If you started a fresh backup, did you restructure it at all? For example, a few smaller backups would likely be faster (at backing up and database recreates) than a single monolithic job.

And as you said, an abandoned backup isn’t useless - it can always be archived off somewhere (spare USB drive, cold storage etc.) and can still be restored from in the future (using “Direct restore from backup files”) if it is ever needed.

Actually, now that I think about it - using a decent retention policy is a great way to make sure backups don’t get too huge over time. But a similar method could be to just start a new one (say every year) and relegate the previous year(s) as archival backups.

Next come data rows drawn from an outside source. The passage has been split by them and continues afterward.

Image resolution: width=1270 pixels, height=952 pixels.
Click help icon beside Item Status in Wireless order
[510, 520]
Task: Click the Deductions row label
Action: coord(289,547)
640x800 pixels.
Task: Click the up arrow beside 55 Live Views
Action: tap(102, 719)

And of course, making a snapshot of your destination files at ANY time (not during a backup process of course) allows for creation of a usable (even without local database) backup. :slight_smile:

Thanks for checking in @JonMikelV - really appreciate that! Yes I archived it off and have started afresh. I used it as an excuse to upgrade to Duplicati 2.0.4.5 at the same time, which seems to be working but also throws an error after the backup because it’s trying to back it’s own database up (which of course changes during the backup!). This was automatically excluded in 2.0.3.3 where I came from, and a quick trawl of Google search results suggests this is an issue on 2.0.4.4 and above for a number of users though it’s difficult for me to say how many.

Snapshots are a great idea! I wish I had thought of that - they are going to FreeNAS so that is an ideal target platform! Also good to know I don’t need the database for a restore of an archived backup - that’s a big time saver!